Julie Harris, Martin Giesel, Benjamin Portelli, Alex Wade, Milena Kirstner, Ryan Maloney, Marina Bloj, Alison Bruce (funded by BBSRC)
We use our eyes and brain to move confidently within our surroundings without bumping into things, identifying objects as dangerous or attractive and parsing subtle changes in facial expression. Vision is a hugely complex process that uses much of the brain’s resources and involves a constant trade-off between energetic efficiency, speed and accuracy. How is this achieved? Clues to answer this question come from fundamental biology. Anatomically, it is striking that there are multiple pathways in the visual system and neurons in different visual areas and pathways appear differentially sensitive to certain types of visual information, such as colour or motion. It is clear that some visual brain areas and pathways have evolved at different times and for different functions. Dedicating different pathways to different functions can be a way of reducing the complexity of the processing problem – allowing the brain to compute independent properties in parallel. Here, we are interested in a specific set of pathways that seem to show strong independence of this type: those involved in the perception of motion in three dimensional space. Whilst motion is known to be critical for the ‘where’ functions of the dorsal pathway, very little attention has been placed on how binocular information for motion is processed, nor what pathways carry out that processing. In this project we explore how binocular visual information about motion-in-depth (MID) is processed and carried by several different visual pathways. Two computational processes have been proposed for using binocular information for MID, and there is evidence for each of them being useful for human vision. Are these signals processed along different fundamental pathways in the brain? Why is it interesting to ask this question? (1) Because neither pathway is fully understood: the sites and natures of the computations involved in processing MID in two ways have not been identified. Even more intriguingly, while one pathway, has been much studied, the other is barely explored, very poorly understood and potentially ancient, in an evolutionary sense. (2) The two pathways might perform different functions, and we propose a series of studies to specifically explore what those functions might be.

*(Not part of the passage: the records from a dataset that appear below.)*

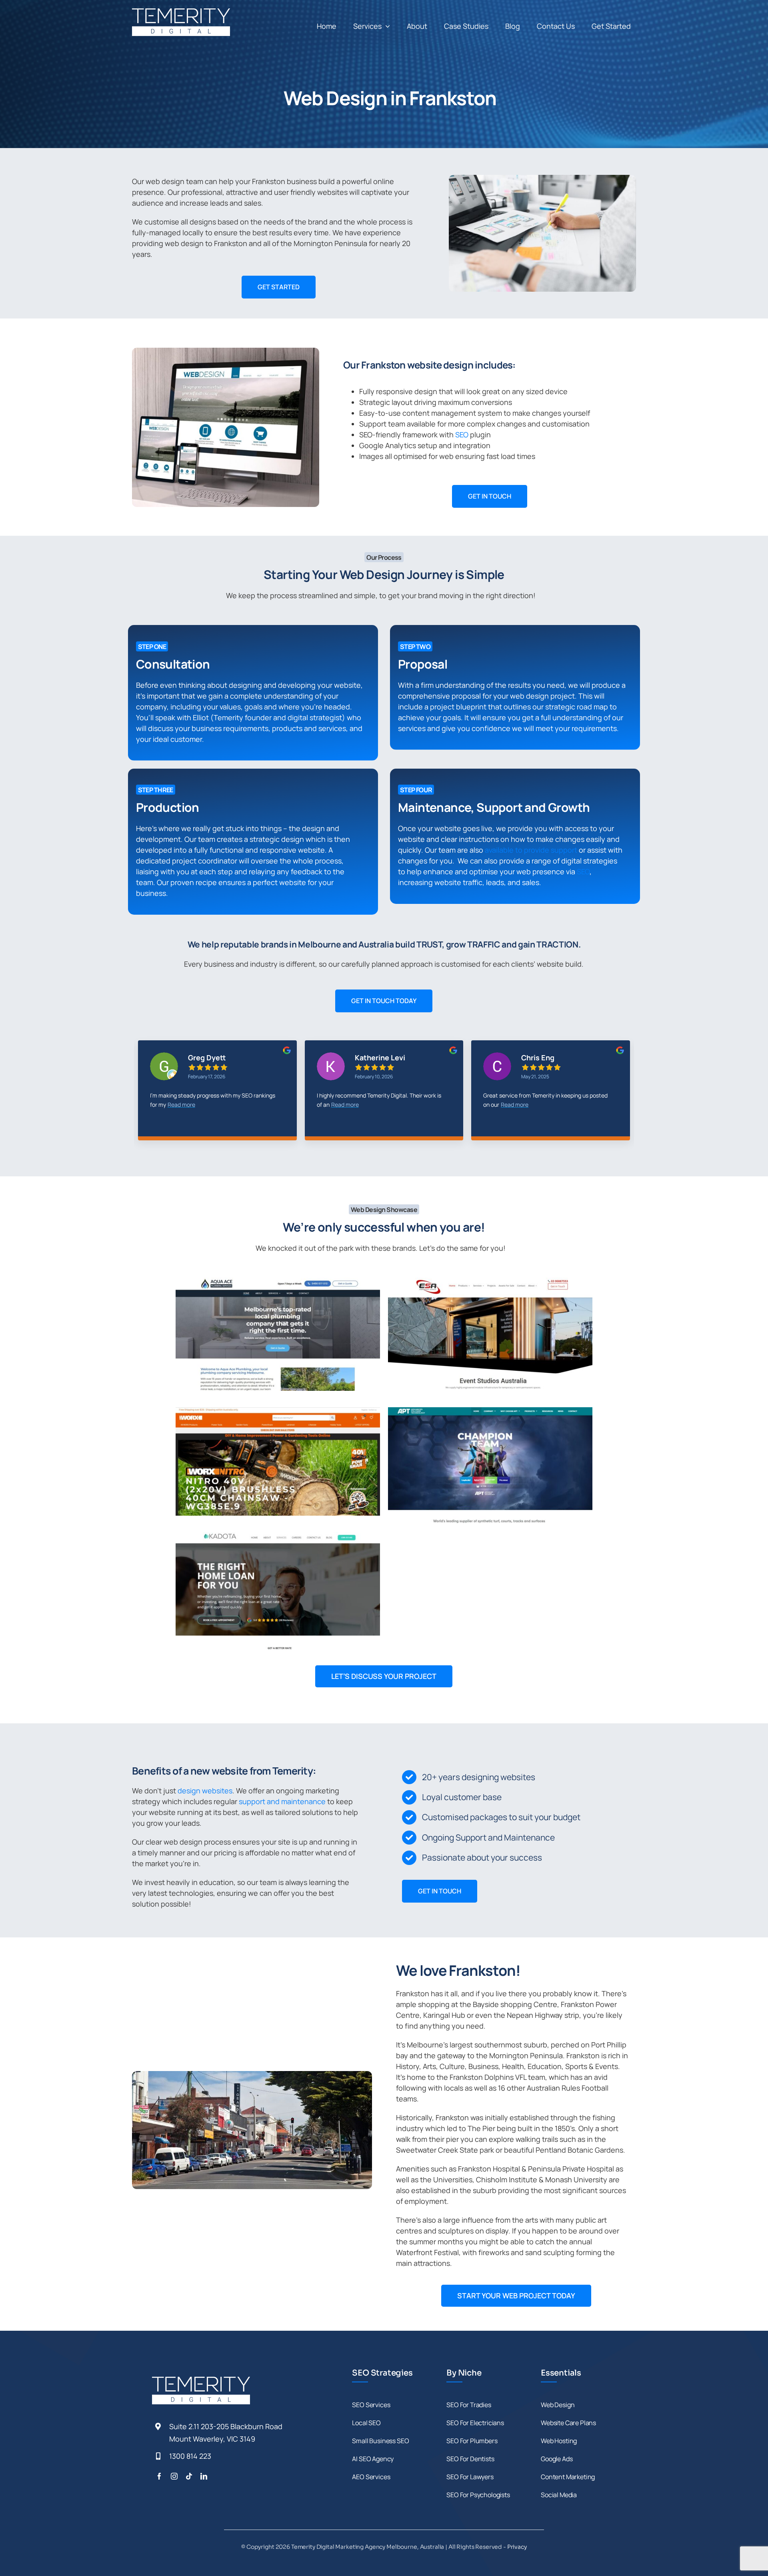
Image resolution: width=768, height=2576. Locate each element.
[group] (217, 1096)
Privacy (517, 2546)
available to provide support (531, 850)
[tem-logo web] (181, 12)
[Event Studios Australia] (490, 1334)
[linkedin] (203, 2476)
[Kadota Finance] (278, 1591)
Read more (174, 1104)
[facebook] (159, 2476)
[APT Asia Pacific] (490, 1465)
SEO (461, 434)
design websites (205, 1790)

Our project has very broad scope, we explore the nature of the putative pathways at the anatomical level, using functional magnetic resonance imaging (fMRI) to localize function, and source-imaged electroencephalography (EEG), which can be used to understand the temporal dynamics of visual processing. We are using psychophysical behavioural studies to study what computational processes take place during MID perception, using both a normal population to explore normal function, and a clinical group of subjects (strabismic amblyopes) that we know have compromised MID processing using one specific pathway. Additionally using Transcranial Magnetic Stimulation (TMS) to degrade information in a particular visual area we are testing the causal relevance of MID-responsive regions identified with fMRI and EEG. Finally, we also employ eye-tracking methods to understand what specific sources of MID information are useful for. Using all these techniques will allow us to get a full picture of the processes underlying MID. To achieve this we require the expertise of three institutions (St. Andrews, York, Bradford). Our work is primarily core visual neuroscience. However, it has implications for human health. One of our techniques will exploit the fact that a person with a squint (strabismic amblyopes) is unable to use a core source of MID information, namely binocular disparity. There are hints that this group may be able to use other sources of MID. Our group are the first to explore this issue comprehensively.